## TASK
Work through the material beneath and count the lines that include "coordinates"; the answer is that number alone.

------------------------

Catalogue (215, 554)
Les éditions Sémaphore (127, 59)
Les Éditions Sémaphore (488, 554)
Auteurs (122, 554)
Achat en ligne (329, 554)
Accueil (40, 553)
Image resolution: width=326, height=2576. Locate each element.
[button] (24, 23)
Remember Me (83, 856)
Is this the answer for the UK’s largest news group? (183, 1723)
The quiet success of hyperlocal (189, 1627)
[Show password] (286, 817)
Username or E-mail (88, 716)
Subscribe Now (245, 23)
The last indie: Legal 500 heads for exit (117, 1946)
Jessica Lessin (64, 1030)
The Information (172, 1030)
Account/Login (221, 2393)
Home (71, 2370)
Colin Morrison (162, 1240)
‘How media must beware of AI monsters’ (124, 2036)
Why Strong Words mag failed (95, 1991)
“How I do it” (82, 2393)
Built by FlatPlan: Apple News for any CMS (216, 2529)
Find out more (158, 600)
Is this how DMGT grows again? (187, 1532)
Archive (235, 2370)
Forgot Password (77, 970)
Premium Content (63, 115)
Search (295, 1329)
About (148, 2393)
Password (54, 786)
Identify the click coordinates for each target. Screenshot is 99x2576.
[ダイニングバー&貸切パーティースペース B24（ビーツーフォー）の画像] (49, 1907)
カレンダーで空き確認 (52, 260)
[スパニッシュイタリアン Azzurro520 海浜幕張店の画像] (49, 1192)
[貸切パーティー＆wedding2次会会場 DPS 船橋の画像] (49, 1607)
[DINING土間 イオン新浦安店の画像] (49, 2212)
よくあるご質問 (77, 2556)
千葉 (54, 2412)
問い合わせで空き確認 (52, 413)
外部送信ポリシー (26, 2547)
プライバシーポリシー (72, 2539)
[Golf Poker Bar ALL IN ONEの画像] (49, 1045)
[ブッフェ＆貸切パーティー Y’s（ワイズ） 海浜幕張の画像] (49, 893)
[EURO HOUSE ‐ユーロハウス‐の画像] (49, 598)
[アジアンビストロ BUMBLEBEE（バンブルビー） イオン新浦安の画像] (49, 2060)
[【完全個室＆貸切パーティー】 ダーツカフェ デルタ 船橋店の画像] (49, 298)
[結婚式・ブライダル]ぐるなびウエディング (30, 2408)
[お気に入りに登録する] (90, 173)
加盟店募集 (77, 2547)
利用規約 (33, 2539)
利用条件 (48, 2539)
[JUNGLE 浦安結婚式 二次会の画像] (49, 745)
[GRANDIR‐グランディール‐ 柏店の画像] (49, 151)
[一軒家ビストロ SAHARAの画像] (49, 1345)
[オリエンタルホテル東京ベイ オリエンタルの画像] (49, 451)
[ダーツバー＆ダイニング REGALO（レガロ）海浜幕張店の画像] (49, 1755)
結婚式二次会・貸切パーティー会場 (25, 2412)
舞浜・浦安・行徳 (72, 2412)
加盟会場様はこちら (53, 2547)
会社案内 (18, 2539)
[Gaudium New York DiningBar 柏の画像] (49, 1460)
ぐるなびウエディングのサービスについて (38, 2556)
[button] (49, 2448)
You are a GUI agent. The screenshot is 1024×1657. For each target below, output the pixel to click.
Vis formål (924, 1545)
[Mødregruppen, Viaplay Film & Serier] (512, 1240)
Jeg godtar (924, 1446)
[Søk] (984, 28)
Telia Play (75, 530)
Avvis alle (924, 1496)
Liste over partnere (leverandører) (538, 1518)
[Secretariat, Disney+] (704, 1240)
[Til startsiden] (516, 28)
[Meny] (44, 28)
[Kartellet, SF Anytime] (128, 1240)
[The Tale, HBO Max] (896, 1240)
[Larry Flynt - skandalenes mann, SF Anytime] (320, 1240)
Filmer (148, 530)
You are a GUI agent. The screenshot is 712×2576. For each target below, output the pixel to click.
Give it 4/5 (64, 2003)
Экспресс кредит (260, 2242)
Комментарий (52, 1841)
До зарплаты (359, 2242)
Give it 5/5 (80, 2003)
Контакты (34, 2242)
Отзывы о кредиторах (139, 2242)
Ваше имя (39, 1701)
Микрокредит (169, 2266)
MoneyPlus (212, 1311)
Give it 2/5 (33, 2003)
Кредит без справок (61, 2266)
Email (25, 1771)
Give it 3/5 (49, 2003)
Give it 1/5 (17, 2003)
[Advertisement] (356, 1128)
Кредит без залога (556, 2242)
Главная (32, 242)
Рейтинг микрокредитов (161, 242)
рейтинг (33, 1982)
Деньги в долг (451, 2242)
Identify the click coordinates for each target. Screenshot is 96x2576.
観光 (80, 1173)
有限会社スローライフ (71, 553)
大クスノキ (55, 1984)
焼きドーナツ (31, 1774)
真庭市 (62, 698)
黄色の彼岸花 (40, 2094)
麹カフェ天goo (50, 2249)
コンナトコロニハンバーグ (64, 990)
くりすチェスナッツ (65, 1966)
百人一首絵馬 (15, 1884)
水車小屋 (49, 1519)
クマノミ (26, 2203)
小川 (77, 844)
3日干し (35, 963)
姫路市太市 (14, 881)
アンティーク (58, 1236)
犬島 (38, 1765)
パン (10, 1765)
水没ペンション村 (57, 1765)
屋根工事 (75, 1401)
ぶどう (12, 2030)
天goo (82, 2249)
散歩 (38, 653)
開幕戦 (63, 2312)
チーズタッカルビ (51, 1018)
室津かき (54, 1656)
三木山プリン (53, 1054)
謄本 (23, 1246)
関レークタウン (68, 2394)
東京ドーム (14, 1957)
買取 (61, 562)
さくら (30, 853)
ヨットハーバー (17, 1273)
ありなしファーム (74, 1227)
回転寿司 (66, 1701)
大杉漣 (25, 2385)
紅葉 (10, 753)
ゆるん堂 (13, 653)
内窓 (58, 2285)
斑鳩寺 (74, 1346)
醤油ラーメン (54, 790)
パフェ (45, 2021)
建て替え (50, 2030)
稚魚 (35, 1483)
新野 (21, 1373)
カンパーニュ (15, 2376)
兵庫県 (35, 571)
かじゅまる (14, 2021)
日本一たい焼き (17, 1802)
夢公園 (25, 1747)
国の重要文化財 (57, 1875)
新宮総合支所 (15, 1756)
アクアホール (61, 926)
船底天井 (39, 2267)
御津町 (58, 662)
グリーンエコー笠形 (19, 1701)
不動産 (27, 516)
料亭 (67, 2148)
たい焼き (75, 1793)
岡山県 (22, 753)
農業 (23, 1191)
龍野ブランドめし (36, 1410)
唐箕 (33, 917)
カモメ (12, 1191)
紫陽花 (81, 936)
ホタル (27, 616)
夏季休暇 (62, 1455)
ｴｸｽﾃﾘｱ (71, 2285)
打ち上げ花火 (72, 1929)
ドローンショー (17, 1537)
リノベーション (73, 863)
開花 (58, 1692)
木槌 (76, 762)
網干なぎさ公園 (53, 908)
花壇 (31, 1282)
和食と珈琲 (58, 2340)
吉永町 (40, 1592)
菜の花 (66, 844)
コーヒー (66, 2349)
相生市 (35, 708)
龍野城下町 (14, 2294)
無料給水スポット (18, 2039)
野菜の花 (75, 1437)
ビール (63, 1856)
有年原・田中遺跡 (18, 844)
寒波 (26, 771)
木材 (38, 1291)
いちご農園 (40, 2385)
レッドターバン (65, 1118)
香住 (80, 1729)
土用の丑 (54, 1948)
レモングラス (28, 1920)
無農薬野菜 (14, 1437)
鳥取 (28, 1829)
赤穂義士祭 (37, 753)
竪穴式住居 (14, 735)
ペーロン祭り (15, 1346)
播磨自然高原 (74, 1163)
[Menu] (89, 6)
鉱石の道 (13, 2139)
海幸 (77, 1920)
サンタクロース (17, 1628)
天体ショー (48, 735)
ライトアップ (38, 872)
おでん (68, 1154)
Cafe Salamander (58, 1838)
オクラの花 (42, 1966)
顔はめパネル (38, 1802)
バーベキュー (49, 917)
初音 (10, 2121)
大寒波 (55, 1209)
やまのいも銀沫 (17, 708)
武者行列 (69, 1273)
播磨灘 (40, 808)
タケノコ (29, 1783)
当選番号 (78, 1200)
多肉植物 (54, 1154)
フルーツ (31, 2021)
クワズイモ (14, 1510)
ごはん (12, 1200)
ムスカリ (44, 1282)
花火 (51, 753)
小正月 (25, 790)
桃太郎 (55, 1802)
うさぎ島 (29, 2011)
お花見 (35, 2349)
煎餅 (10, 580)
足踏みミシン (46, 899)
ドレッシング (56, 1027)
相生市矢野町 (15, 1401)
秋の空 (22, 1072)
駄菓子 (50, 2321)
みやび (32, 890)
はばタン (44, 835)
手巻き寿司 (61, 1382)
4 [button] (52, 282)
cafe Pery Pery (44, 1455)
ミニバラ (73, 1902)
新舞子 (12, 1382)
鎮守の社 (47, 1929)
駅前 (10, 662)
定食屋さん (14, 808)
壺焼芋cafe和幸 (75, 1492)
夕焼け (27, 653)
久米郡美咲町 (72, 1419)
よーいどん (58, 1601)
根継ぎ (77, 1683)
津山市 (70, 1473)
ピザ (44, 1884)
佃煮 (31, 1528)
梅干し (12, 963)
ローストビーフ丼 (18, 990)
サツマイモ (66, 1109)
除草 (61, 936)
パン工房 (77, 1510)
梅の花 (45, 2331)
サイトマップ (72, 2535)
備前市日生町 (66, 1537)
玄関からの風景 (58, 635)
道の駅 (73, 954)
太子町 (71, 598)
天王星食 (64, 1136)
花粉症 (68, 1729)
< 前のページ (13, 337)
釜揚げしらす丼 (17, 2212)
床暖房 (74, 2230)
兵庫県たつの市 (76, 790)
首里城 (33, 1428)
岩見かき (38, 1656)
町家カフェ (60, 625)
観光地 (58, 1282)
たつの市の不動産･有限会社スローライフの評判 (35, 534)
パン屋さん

------------------------

## YOUR SOLUTION
2